Voar – Pearl S. Buck

20/11/2006
Pedro Luís de Campos Vergueiro

"O grande prazer da leitura é encontrar textos que revelam a realidade íntima que cala fundo, no bom sentido é claro, na alma de quem lê. Uma observadora arguta foi a escritora Pearl S. Buck, sobretudo no momento em que procurou transmitir sua sensação de voar num avião a jato. Assim, no seu livro ‘A Grande Travessia’, com um humor nervoso, descreveu sua sensação de ter de ir ao Japão num jato, a partir de Nova York.
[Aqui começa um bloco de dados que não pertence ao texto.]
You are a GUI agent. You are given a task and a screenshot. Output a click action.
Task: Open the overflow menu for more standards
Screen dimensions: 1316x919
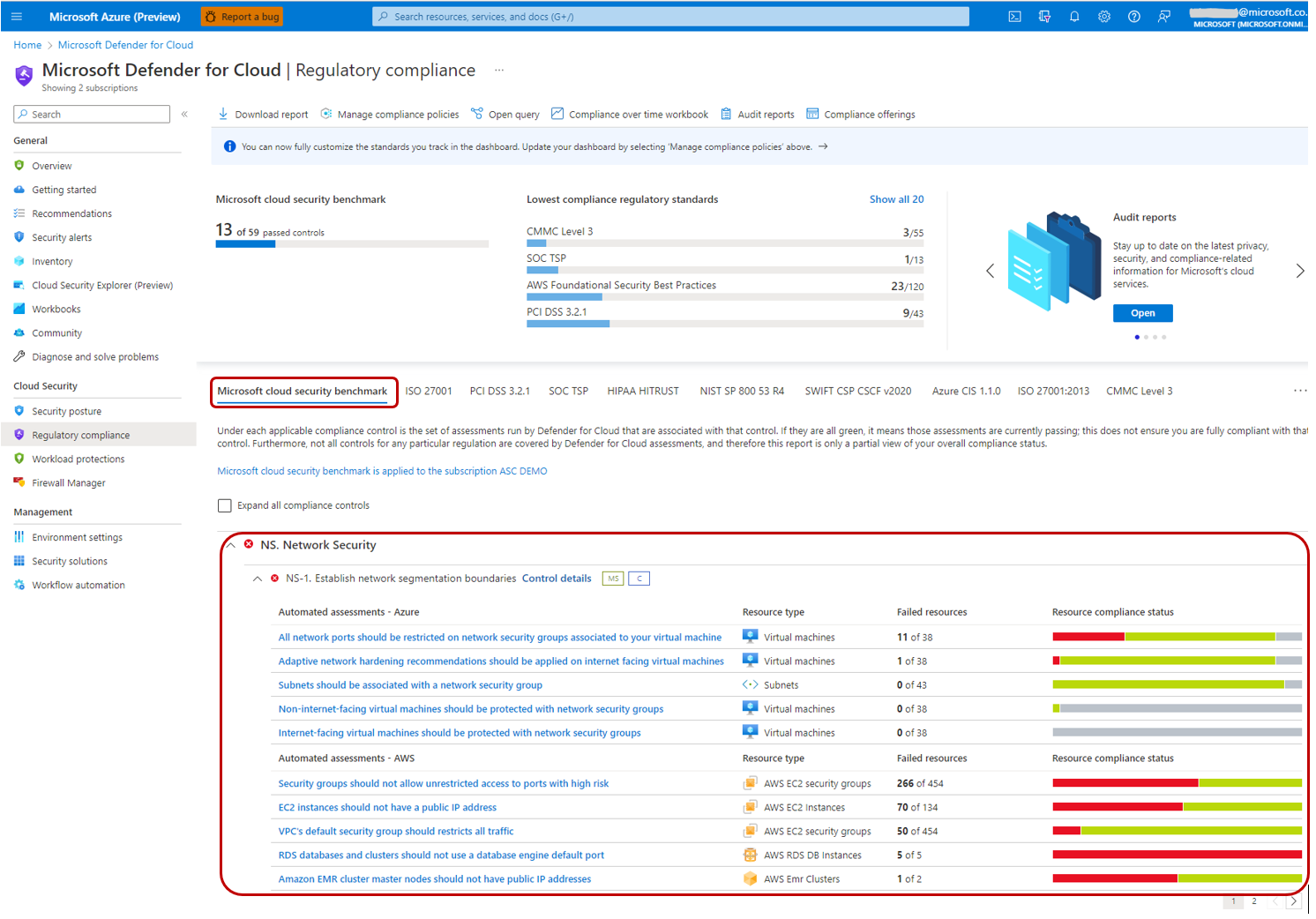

A breve exposição que faz sobre sua sensação de voar é um primor e, também, literalmente, uma pérola: 'Quando o jato me ergueu da terra para o céu, naquela manhã de maio em Nova York, confesso, porém, que senti um júbilo talvez único. O enorme pássaro preparou-se para levantar vôo, seus motores roncaram, o bicho estremeceu com a sua força interior. Parte desse júbilo talvez se devesse a me sentir completamente impotente à medida em que subíamos nos ares. Entregara-me à máquina. Não podia fugir, não podia descer. Não se me deparava qualquer decisão, pois não havia remédio senão subir, subir cada vez mais. Um velho provérbio chinês diz que, das trinta e seis maneiras de fugir, a melhor é correr. Não sei quais são as outras trinta e cinco – por mais estranho que possa parecer, nunca tive a idéia de perguntar, em todos os anos que vivi na China, talvez porque a resposta óbvia teria sido que as outras maneiras eram desnecessárias, de vez que a pessoa sempre pode correr. Isso, no entanto, já não é verdade, nos tempos modernos. Quando a pessoa entra num avião e a porta se fecha, não pode fugir, nem mesmo correndo. O resultado é um curioso sentimento de paz – desesperada, talvez, mas paz, não obstante'."